Zaopatrzeni w dokument ze zdjęciem meldujemy się na recepcji WTT czyli, jak by nie było polskich nazw, w Warsaw Trade Tower, gdzie spisani i wyposażeni w tak zwany wizytor , czyli kawałek plastiku z numerkami i uchwytemn do zaczepienia na ubraniu, jedziemy szybką windą na 35 piętro.

To właśnie tam Maciej Margas do spółki z Bloguszem, czyli Aleksandrą Łogusz, rozwiesili na ścianach zdjęcia.
Aleksandra Łogusz – zdjęcie roku 2014
Maciej Margas – nagroda za film „Warsaw „24H timelapse „
Zdjęcia na wystawie ciekawe, bo pokazujące Warszawę z lotu ptaka (autorstwa Maćka) i z dachów wysokich budynków (Blogusza).
Warszawa z lotu ptaka i okiem kota dachowca.

Dziś ostatni dzień dla publiczności, w którym można tam spotkać autorów zdjęć, porozmawiać o fotografii czy lęku przestrzeni.

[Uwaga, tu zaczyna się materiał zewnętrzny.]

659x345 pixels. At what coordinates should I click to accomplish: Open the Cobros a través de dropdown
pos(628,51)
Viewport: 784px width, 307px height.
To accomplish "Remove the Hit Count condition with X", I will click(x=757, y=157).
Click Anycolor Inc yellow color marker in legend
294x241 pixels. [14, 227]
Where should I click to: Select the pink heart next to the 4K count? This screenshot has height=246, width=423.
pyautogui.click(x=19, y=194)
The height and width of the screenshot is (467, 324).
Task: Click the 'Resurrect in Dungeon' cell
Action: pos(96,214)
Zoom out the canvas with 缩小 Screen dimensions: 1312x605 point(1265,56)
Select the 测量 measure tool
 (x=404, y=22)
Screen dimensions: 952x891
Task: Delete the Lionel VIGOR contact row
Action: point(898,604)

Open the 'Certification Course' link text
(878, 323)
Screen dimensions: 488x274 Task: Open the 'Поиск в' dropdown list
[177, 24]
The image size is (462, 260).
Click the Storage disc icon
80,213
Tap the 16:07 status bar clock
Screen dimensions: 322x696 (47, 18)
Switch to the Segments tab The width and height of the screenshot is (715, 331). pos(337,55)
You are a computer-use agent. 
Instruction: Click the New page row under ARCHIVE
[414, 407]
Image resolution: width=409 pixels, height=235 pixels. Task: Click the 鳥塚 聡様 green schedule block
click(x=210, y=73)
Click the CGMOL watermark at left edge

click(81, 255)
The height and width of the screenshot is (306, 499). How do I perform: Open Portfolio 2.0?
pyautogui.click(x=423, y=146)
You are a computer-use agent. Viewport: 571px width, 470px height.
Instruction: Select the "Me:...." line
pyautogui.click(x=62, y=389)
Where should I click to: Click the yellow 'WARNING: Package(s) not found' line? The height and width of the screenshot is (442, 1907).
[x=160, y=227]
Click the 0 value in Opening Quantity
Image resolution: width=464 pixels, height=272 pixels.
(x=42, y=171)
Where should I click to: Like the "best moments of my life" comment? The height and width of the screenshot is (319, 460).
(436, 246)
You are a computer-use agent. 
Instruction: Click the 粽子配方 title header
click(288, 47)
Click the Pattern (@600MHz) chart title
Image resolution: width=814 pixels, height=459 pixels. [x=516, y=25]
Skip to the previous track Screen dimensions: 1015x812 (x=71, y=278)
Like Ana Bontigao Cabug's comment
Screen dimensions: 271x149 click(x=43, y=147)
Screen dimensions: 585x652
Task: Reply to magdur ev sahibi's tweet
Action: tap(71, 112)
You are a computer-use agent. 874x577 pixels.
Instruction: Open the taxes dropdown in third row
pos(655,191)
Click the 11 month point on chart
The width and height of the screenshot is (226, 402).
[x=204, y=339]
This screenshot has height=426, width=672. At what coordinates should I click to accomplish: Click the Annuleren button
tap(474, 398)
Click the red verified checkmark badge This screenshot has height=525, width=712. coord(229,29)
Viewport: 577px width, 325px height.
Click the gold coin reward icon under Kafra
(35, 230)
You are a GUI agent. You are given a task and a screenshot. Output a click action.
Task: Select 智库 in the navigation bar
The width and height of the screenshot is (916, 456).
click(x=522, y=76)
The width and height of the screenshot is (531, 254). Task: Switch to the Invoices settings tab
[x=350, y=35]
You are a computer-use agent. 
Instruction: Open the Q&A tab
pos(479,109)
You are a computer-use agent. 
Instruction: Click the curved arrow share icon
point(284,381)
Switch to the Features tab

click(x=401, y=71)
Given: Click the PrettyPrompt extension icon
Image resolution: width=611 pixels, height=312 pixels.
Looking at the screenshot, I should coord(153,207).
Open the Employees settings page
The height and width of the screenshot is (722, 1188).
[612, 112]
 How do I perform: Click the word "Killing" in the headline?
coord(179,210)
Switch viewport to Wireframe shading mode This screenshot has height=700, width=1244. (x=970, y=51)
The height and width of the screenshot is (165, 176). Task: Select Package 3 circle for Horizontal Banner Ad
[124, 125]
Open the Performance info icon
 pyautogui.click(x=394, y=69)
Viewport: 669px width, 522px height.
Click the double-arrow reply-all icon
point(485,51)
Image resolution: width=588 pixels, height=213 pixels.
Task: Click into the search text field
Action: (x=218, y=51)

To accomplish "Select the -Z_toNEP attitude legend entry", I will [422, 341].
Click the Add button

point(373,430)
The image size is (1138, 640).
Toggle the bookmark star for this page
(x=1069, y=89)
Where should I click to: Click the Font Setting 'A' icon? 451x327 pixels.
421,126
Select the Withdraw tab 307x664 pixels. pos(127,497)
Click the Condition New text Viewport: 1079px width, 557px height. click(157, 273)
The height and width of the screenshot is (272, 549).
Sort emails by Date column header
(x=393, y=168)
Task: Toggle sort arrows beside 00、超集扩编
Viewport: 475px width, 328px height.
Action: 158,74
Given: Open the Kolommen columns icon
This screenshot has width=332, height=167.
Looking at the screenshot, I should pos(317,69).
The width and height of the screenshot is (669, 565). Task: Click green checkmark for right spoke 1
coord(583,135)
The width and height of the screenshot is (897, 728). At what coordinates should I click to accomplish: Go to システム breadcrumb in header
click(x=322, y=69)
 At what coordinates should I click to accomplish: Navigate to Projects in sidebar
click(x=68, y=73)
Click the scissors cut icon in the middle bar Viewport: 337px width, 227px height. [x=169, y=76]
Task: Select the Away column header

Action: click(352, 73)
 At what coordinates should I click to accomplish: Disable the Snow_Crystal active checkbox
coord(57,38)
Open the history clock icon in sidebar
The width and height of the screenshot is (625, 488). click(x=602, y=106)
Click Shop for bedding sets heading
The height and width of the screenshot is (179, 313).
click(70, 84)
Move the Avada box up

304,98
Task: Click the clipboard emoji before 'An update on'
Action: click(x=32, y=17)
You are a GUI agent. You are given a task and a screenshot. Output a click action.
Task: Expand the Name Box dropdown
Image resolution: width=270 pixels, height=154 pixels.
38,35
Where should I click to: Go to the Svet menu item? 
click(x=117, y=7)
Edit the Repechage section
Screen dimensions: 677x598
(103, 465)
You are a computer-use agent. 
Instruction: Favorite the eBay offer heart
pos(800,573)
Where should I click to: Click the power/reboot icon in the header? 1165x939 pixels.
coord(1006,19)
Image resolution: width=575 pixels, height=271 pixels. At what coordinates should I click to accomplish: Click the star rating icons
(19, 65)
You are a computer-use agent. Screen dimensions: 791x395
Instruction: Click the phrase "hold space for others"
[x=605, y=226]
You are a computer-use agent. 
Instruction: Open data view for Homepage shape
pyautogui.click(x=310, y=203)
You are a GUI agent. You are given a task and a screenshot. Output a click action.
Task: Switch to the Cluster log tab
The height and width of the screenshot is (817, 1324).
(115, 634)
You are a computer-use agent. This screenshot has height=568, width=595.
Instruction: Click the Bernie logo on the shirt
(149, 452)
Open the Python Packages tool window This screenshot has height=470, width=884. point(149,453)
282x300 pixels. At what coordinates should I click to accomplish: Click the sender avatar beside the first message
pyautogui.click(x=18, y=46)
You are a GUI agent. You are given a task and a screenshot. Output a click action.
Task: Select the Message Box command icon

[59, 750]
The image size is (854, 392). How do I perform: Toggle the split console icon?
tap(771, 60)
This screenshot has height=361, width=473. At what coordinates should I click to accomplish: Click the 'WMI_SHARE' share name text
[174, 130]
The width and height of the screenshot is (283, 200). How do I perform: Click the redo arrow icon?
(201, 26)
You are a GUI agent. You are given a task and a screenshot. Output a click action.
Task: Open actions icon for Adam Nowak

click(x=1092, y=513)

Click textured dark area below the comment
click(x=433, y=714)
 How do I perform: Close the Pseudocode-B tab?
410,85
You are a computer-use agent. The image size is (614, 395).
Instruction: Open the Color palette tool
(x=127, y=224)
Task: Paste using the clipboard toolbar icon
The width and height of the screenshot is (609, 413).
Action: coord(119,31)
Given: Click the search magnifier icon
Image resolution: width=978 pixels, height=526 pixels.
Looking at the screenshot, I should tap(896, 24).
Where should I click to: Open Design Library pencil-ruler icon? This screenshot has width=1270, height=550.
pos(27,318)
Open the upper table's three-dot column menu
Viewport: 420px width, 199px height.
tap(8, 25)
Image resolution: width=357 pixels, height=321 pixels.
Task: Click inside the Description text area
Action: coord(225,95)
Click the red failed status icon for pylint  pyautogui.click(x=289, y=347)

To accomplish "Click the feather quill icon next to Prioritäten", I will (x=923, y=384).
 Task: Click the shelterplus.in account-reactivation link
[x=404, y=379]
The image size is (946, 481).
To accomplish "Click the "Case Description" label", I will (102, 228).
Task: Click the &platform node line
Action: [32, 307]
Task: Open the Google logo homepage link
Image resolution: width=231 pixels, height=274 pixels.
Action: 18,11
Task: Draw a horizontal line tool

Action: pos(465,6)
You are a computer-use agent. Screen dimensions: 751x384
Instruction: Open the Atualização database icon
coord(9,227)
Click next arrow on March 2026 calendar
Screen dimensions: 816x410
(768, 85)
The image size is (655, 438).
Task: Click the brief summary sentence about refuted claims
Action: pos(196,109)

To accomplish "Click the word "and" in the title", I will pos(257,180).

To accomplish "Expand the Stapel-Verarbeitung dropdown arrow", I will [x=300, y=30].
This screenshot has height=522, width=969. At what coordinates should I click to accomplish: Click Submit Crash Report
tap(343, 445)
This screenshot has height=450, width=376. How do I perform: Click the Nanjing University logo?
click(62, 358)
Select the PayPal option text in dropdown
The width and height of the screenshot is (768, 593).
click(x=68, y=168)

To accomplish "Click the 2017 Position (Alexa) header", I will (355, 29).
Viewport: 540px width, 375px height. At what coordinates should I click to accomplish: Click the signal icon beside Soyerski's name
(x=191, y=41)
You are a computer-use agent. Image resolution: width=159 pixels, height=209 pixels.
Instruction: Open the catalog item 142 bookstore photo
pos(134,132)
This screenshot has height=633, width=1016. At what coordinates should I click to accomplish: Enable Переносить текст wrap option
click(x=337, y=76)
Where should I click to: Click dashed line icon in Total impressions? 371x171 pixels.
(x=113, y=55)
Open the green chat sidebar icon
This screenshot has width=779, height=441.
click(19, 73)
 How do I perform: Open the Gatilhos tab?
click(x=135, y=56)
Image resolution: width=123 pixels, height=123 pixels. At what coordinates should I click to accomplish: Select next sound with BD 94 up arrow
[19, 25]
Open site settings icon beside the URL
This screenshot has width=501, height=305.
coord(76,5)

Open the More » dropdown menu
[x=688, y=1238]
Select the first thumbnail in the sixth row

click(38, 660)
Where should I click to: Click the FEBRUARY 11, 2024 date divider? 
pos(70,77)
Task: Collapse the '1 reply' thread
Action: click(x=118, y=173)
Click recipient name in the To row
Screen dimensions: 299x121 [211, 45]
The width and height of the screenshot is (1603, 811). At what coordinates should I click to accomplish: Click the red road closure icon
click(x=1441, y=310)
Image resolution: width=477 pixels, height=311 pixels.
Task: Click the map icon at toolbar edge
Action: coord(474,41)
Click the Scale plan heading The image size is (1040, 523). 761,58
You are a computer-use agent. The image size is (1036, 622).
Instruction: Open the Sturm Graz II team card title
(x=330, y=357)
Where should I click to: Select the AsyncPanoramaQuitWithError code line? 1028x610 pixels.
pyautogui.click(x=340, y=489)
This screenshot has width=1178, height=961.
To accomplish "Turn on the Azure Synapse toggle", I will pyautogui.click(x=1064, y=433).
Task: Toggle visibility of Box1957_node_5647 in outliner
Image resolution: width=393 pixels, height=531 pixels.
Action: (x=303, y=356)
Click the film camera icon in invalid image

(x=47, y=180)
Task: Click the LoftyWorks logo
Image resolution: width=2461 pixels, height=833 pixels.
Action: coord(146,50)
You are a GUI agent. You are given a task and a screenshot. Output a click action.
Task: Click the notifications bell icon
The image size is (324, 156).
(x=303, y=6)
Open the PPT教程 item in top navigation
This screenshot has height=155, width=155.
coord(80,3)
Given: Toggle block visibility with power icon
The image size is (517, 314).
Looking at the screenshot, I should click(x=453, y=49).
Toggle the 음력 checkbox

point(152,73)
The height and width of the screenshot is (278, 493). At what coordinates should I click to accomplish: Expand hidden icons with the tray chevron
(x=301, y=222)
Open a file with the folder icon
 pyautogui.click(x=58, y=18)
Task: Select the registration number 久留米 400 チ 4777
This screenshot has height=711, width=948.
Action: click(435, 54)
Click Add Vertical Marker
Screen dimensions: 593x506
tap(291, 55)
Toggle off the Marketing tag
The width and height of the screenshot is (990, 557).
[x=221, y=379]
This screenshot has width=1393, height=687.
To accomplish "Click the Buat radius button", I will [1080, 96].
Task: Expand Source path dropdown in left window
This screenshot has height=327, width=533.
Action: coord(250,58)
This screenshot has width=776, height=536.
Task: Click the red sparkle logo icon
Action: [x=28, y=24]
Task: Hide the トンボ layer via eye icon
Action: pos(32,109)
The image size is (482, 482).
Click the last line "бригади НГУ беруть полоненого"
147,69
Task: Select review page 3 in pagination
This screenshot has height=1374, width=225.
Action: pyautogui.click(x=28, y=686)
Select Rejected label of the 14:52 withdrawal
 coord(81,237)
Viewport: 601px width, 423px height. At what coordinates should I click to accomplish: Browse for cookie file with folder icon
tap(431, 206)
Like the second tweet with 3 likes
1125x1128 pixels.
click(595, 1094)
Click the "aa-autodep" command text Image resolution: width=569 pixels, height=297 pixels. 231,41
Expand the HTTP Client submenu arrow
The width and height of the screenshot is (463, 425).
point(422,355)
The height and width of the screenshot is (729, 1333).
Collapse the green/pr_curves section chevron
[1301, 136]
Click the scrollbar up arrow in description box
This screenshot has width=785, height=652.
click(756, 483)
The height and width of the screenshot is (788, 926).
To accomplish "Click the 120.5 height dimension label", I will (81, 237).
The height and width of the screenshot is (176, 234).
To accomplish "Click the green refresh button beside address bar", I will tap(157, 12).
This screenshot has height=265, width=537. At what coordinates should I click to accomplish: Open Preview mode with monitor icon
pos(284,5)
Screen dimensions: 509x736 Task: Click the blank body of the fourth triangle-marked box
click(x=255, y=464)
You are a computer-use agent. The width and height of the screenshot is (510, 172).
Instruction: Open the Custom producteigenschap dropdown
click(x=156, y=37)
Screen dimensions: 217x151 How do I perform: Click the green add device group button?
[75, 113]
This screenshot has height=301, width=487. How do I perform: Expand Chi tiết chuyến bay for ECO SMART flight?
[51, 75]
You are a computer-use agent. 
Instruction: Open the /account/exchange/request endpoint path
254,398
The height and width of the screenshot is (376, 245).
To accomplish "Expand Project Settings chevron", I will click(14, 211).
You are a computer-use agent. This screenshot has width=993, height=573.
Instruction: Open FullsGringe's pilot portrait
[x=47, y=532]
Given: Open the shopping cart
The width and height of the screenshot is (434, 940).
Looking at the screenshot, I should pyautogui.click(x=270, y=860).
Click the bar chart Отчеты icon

Zapraszają od 12:00 do 21:00.
Ale wystawa to nie tylko oglądanie zdjęć., To także mały sklepik, gdzie młodzi biznesmeni przygotowali dla wszystkich chętnych kalendarze ścienne na rok 2016, pocztówki, zdjęcia bombki na choinkę ze zdjęciami Warszawy, których już chyba zabrakło, takie miały powodzenie.
Dodatkowym atutem wystawy jest piękny widok Warszawy za oknem.
Według szacunków fotografów, przez miesiąc trwania,wystawę zobaczyło około 6 000 osób.